§ **What you are asked to do**:
The copy should hold exactly the lines below from the one that contains "Search (224, 2314)" through the one that contains "طلب تميز (1061, 95)" and nothing else, so no pictures.

═════ Provided data

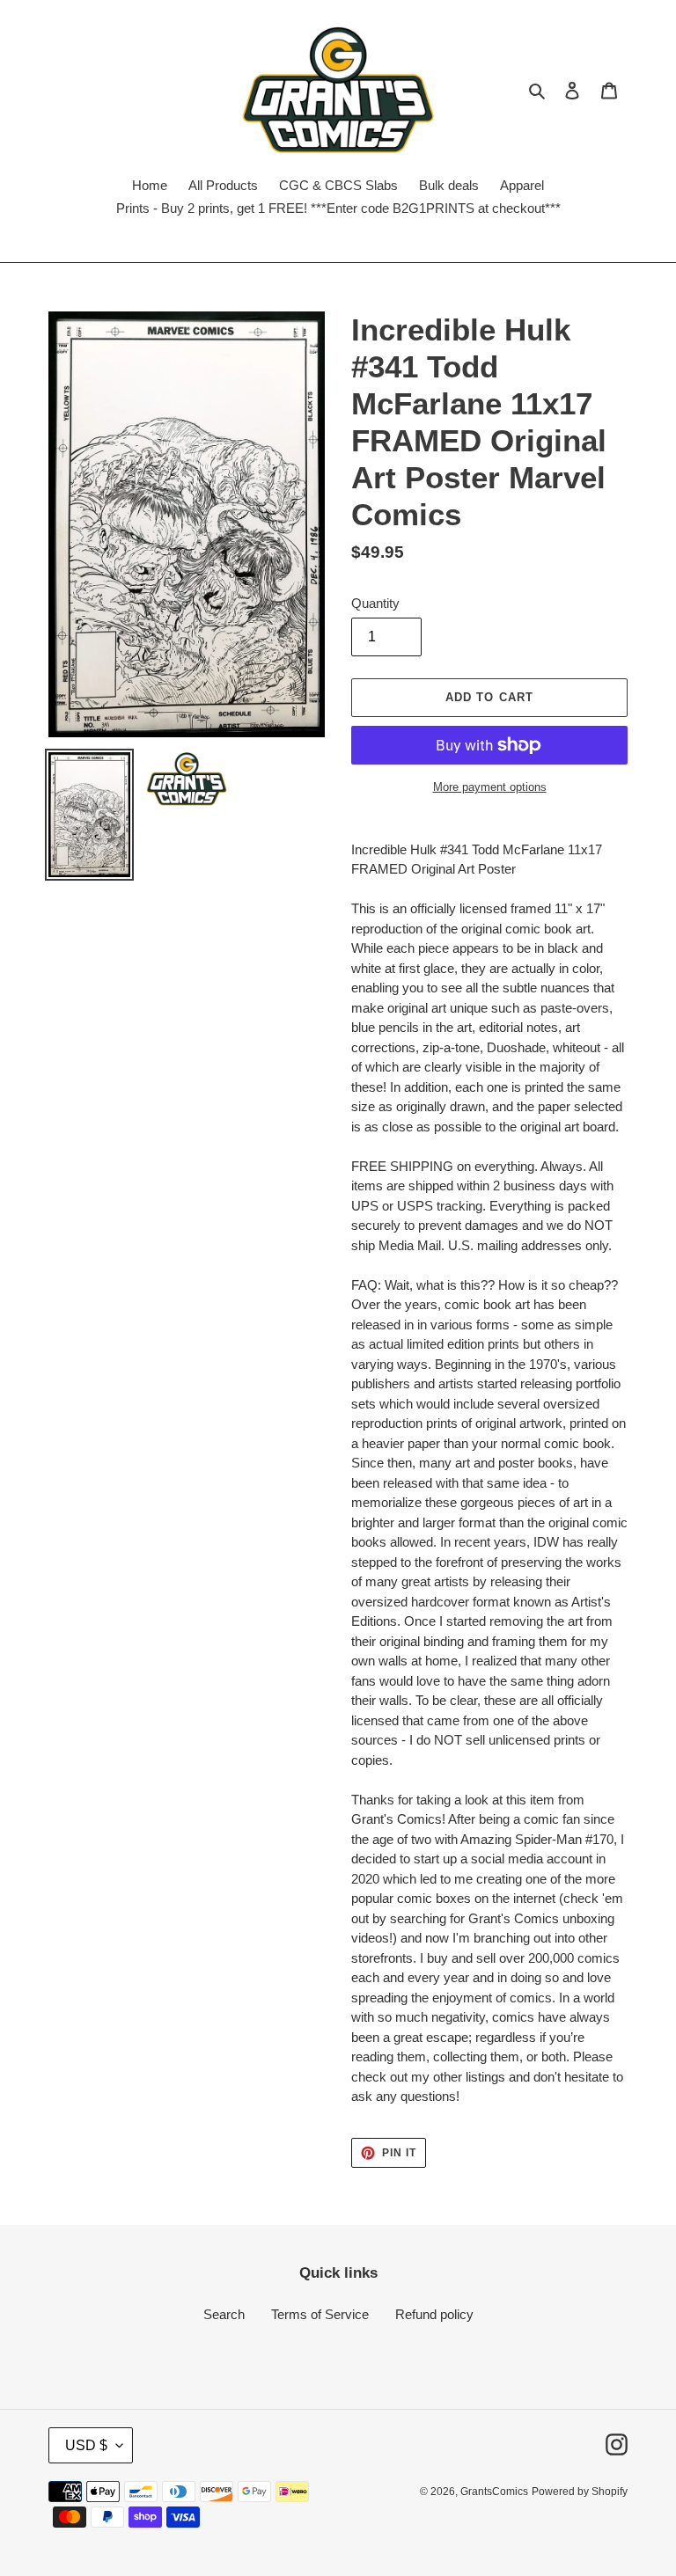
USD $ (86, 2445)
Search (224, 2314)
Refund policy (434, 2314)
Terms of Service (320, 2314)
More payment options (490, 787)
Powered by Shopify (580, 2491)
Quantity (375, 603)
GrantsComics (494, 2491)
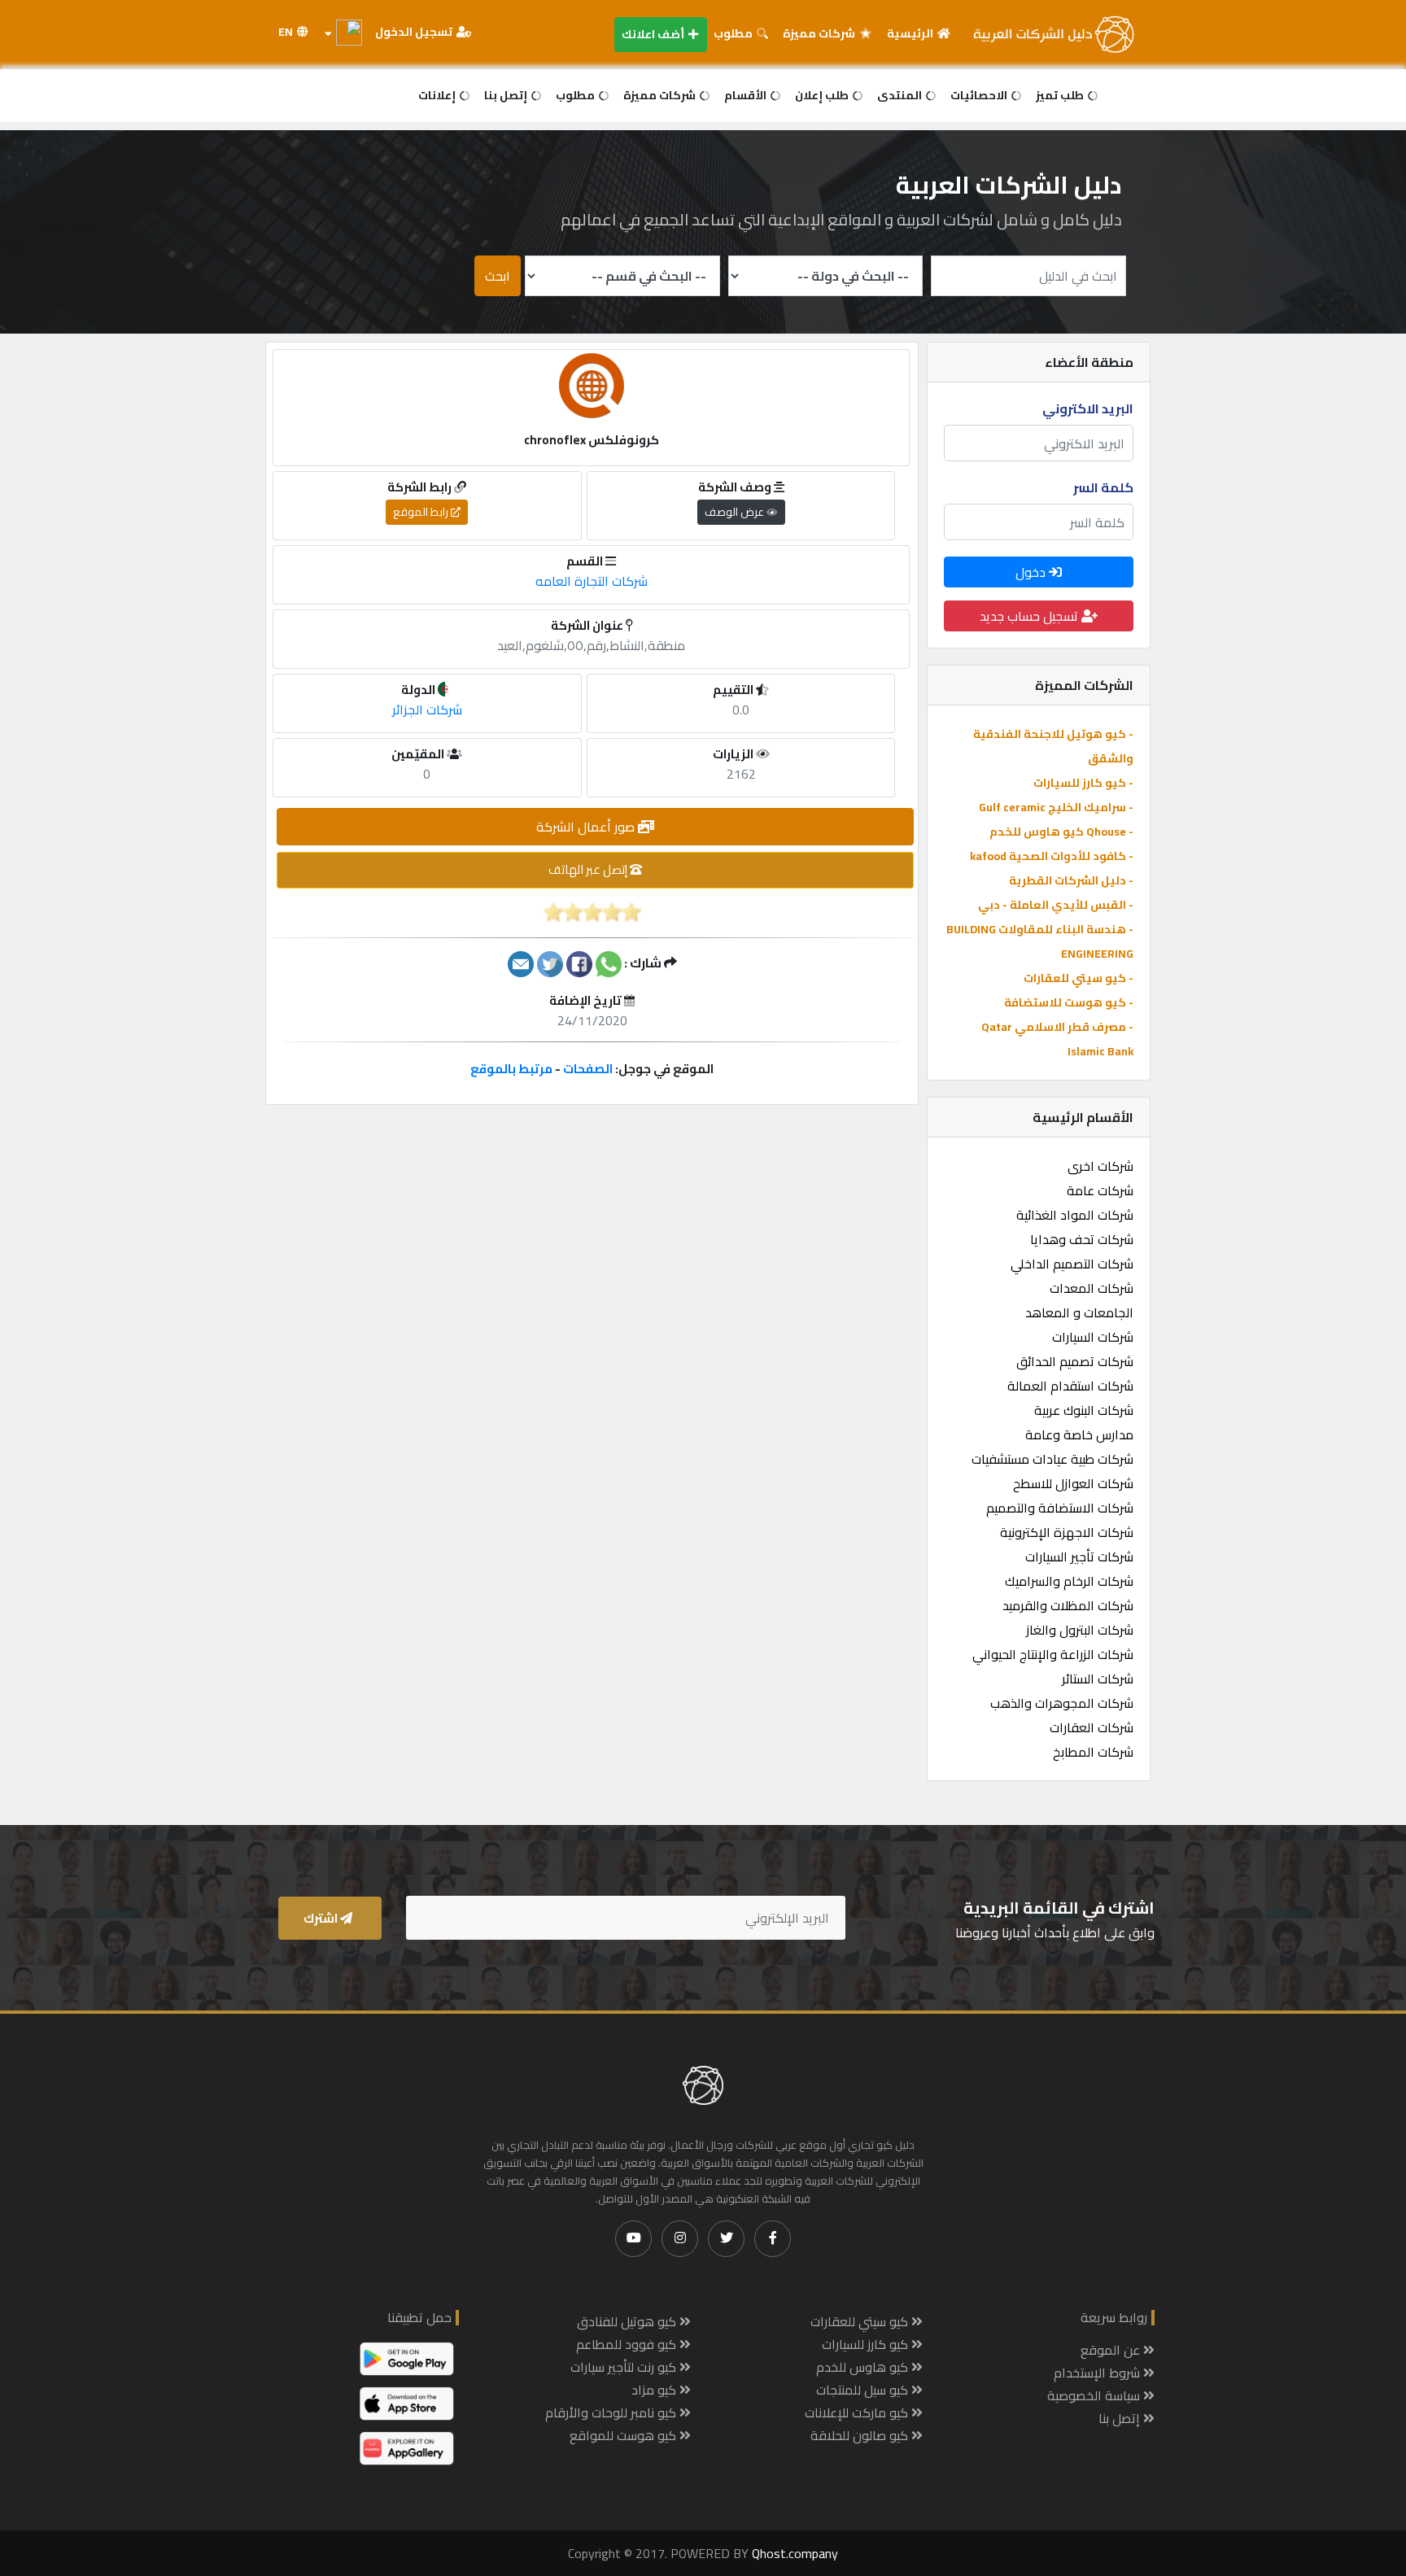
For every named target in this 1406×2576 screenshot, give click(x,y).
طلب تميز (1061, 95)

══════════
═════ Provided data

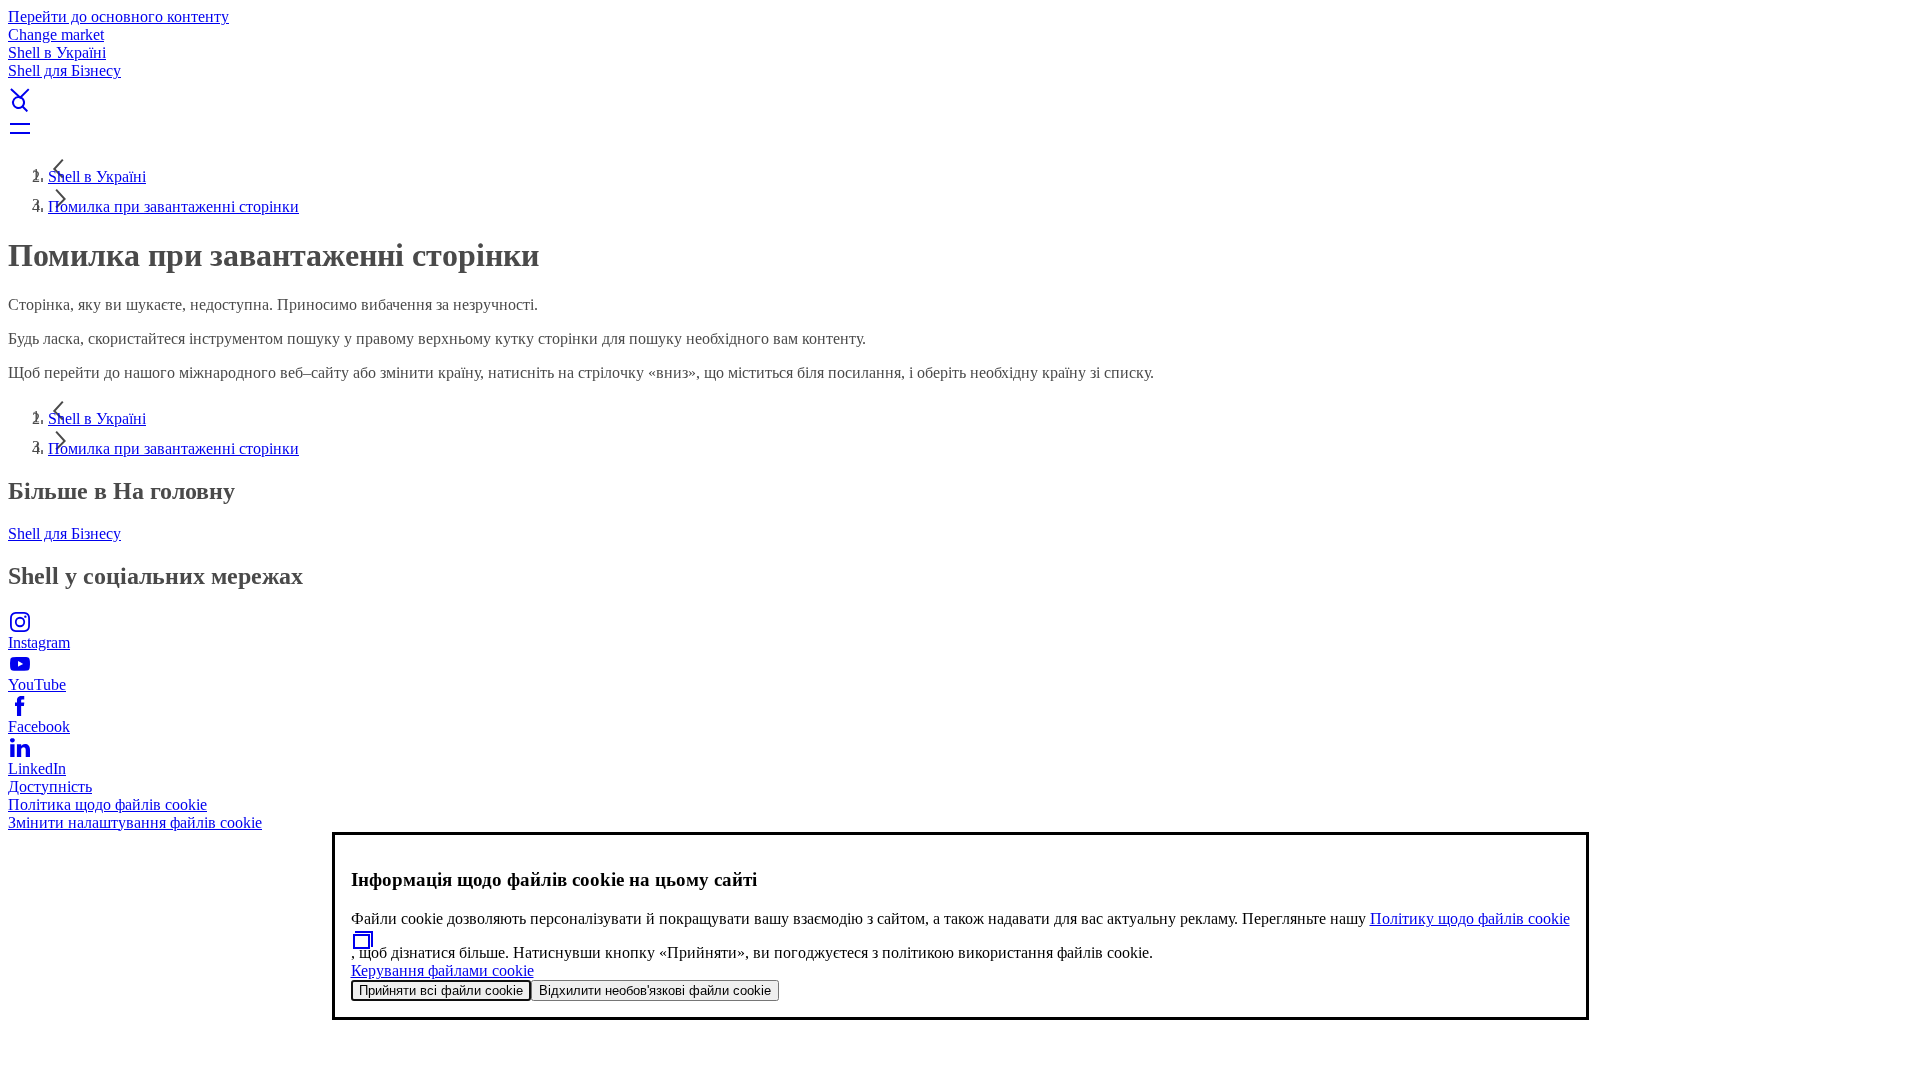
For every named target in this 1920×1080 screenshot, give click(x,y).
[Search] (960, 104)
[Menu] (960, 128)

══════════
═════ Provided data

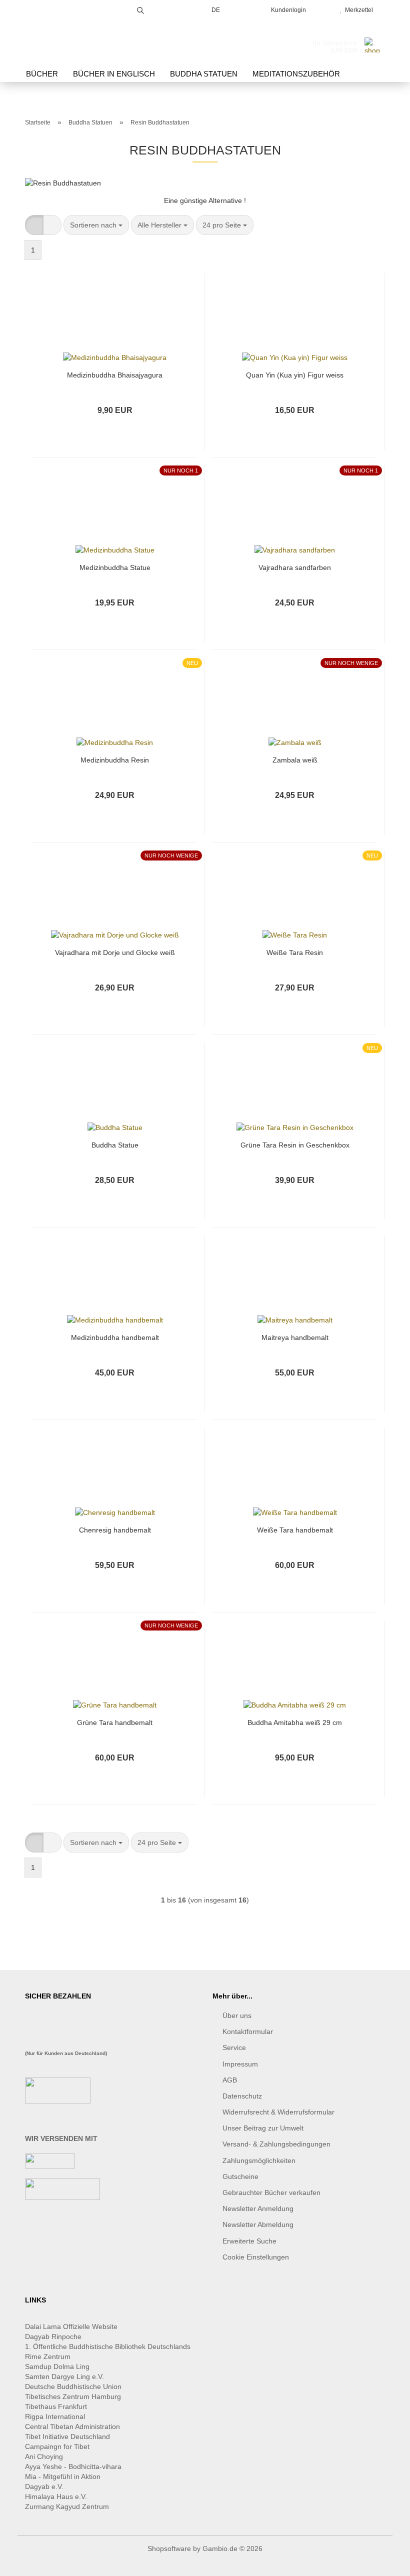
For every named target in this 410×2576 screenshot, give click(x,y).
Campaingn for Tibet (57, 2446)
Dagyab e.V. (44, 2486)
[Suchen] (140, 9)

══════════

§ **Task solution**:
Search (224, 2314)
Refund policy (434, 2314)
Terms of Service (320, 2314)
More payment options (490, 787)
Powered by Shopify (580, 2491)
Quantity (375, 603)
GrantsComics (494, 2491)
For every named target in this 1406×2576 screenshot, give click(x,y).
طلب تميز (1061, 95)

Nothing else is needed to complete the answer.